Muss Receives ASCO’s Allen S. Lichter Visionary Leader Award

The American Society of Clinical Oncology honored UNC Lineberger's Hyman B. Muss, MD, FASCO, with the 2020 Allen S. Lichter Visionary Leader Award for his career-long dedication to improving the care of older patients with cancer.

Muss Receives ASCO’s Allen S. Lichter Visionary Leader Award click to enlarge Hyman Muss, MD

The American Society of Clinical Oncology honored Hyman B. Muss, MD, FASCO, the Mary Jones Hudson Distinguished Professor of Geriatric Oncology in the UNC Department of Medicine and member of the UNC Lineberger Comprehensive Cancer Center, with the 2020 Allen S. Lichter Visionary Leader Award for his career-long dedication to improving the care of older patients with cancer.

The award recognizes an ASCO member whose vision, leadership and inspirational work has had a lasting impact on the field. Muss was to receive the honor and provide a talk at ASCO’s annual meeting in Chicago on May 30. ASCO moved the meeting to a virtual format due to the COVID-19 pandemic, and Muss shared his comments on the honor via a video.

“It is a great honor for me to accept the Allen Lichter Visionary Leader Award. It was unexpected, and it is so special and I truly treasure it,” said Muss, who was recruited from the University of Vermont Cancer Center to establish UNC Lineberger’s geriatric oncology program in 2009. “It is a recognition of all the hard work we have done. This is a team effort, and we as a team have shown how to better treat older patients with cancer and to tailor the treatment to the patient and not the patient’s age.”

Muss’ interest in the study and care of cancer in older adults dates back nearly 30 years ago. While on faculty at the Wake Forest School of Medicine, Muss was encouraged by William Hazzard, MD, whom Muss considers to be one of the first and foremost geriatricians, to investigate whether age had any bearing on chemotherapy’s effectiveness in treating women with metastatic breast cancer.
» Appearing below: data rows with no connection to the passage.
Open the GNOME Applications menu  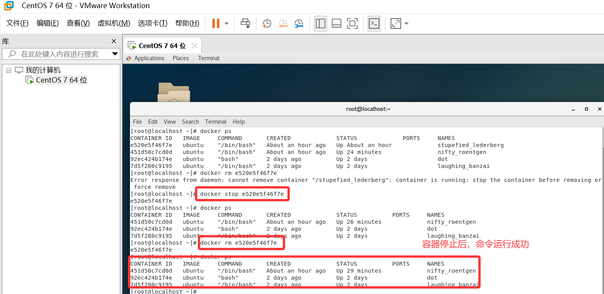pos(149,58)
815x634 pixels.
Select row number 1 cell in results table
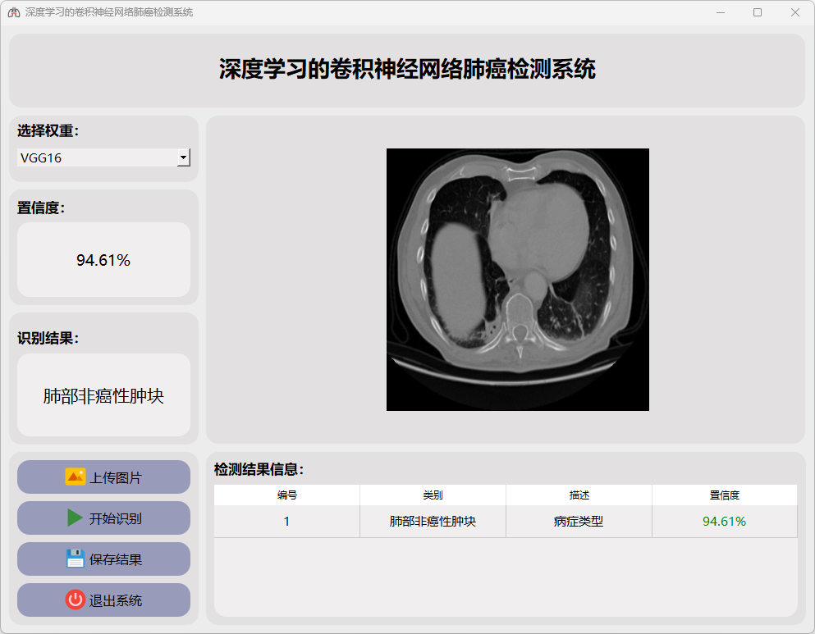point(286,522)
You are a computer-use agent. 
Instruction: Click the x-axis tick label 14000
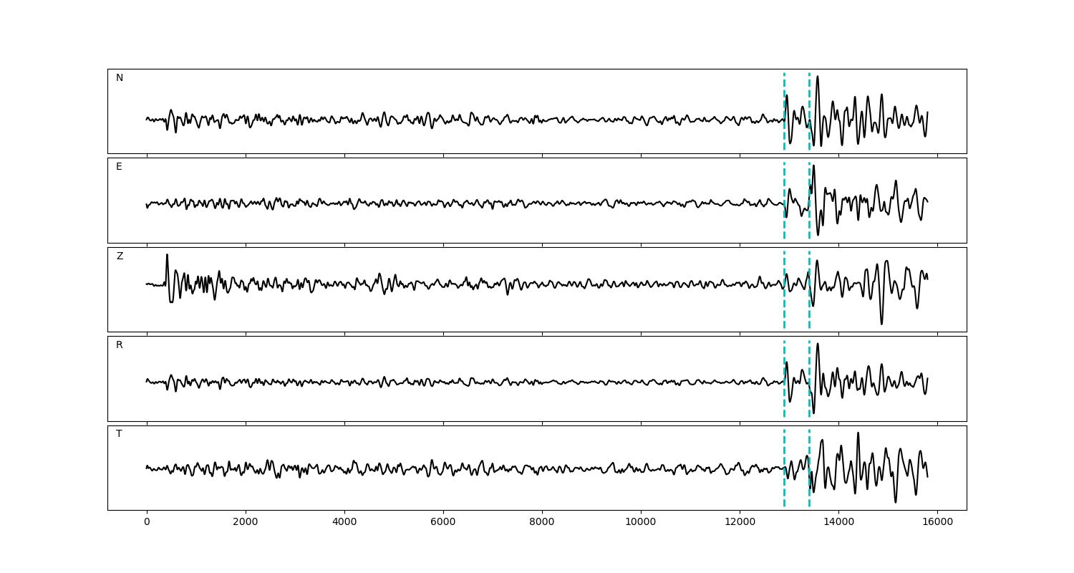tap(838, 523)
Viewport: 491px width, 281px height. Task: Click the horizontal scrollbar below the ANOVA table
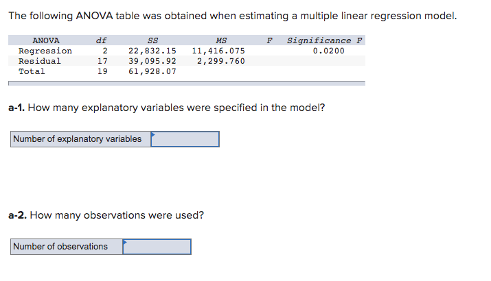click(187, 83)
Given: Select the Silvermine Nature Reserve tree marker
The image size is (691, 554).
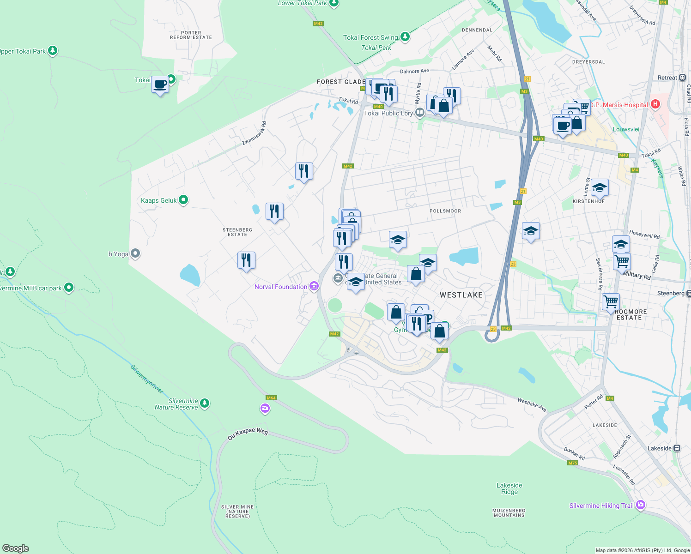Looking at the screenshot, I should pos(205,403).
Their research found that women 70 and older, when compared to younger women, experienced similar rates of response, time to disease progression, survival and treatment side effects. Muss and his colleagues submitted their findings to the Journal of the American Medical Association in the spring of 1992, and the paper was published without revisions.

He knew he had found his field of research after the medical community reached out to him to discuss his paper, and he saw demographic studies showed the U.S. population was aging.

Muss said eliminating misconceptions about older adults with cancer is a critical first step to providing them with better care.

“The biggest misconception about caring for older patients with cancer is that people use age to frequently make decisions about care,” Muss said. “It isn’t just doctors. It is also the public. There are vast differences in functional status, social status, cognitive status among older patients of the same chronologic age. You may have two 75-year-old patients with the same diagnosis, but you need to know details about the individual to optimize treatment.”

Muss said the data make it clear why improving how cancer is treated in older people needs to be a high priority in the U.S.: The average age of a cancer diagnosis is 67, and most cancer deaths occur in people who are in their late 60s and early 70s.

“Our treatment of older people with cancer has been basically taken from clinical trials data from younger people,” Muss said. “Older people remain woefully underrepresented on clinical trials. There is a shortage of really good treatment-related data, especially for chemotherapy and radiation therapy, in older patients. This generation of physicians will hopefully do the research to figure out how to provide the best treatment and UNC and our cancer center will continue to play a major role in these efforts.”